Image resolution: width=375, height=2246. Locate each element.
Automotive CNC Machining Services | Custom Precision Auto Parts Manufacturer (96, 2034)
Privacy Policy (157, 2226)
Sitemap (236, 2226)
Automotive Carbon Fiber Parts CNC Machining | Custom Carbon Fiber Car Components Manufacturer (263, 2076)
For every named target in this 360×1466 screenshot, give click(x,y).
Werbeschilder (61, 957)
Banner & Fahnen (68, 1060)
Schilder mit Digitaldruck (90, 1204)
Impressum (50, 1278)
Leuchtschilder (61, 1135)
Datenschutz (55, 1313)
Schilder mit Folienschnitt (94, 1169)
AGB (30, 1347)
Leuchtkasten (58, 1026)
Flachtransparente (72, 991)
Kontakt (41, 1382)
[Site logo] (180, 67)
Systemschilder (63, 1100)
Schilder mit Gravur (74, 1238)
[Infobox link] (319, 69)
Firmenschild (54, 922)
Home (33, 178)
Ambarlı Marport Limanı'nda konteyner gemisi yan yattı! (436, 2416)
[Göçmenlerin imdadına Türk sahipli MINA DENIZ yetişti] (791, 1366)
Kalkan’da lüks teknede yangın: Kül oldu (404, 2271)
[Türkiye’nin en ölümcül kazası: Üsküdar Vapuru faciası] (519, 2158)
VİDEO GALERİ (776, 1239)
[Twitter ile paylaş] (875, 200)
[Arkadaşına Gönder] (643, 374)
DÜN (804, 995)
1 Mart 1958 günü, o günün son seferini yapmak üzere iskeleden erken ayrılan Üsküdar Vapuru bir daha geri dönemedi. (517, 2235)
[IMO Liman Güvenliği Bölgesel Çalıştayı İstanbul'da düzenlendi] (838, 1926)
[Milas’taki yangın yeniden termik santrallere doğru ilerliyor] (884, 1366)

•••

TASK TO CARRY OUT. Write out the records. Leave nothing out and change nothing.

REPLY TO THE TASK.
Image resolution: width=375, height=2246. Locate each element.
Automotive CNC Machining Services | Custom Precision Auto Parts Manufacturer (96, 2034)
Privacy Policy (157, 2226)
Sitemap (236, 2226)
Automotive Carbon Fiber Parts CNC Machining | Custom Carbon Fiber Car Components Manufacturer (263, 2076)
For every named target in this 360×1466 screenshot, give click(x,y).
Werbeschilder (61, 957)
Banner & Fahnen (68, 1060)
Schilder mit Digitaldruck (90, 1204)
Impressum (50, 1278)
Leuchtschilder (61, 1135)
Datenschutz (55, 1313)
Schilder mit Folienschnitt (94, 1169)
AGB (30, 1347)
Leuchtkasten (58, 1026)
Flachtransparente (72, 991)
Kontakt (41, 1382)
[Site logo] (180, 67)
Systemschilder (63, 1100)
Schilder mit Gravur (74, 1238)
[Infobox link] (319, 69)
Firmenschild (54, 922)
Home (33, 178)
Ambarlı Marport Limanı'nda konteyner gemisi yan yattı! (436, 2416)
[Göçmenlerin imdadına Türk sahipli MINA DENIZ yetişti] (791, 1366)
Kalkan’da lüks teknede yangın: Kül oldu (404, 2271)
[Türkiye’nin en ölümcül kazası: Üsküdar Vapuru faciası] (519, 2158)
VİDEO GALERİ (776, 1239)
[Twitter ile paylaş] (875, 200)
[Arkadaşına Gönder] (643, 374)
DÜN (804, 995)
1 Mart 1958 günü, o günün son seferini yapmak üzere iskeleden erken ayrılan Üsküdar Vapuru bir daha geri dönemedi. (517, 2235)
[IMO Liman Güvenliği Bölgesel Çalıştayı İstanbul'da düzenlendi] (838, 1926)
[Milas’taki yangın yeniden termik santrallere doğru ilerliyor] (884, 1366)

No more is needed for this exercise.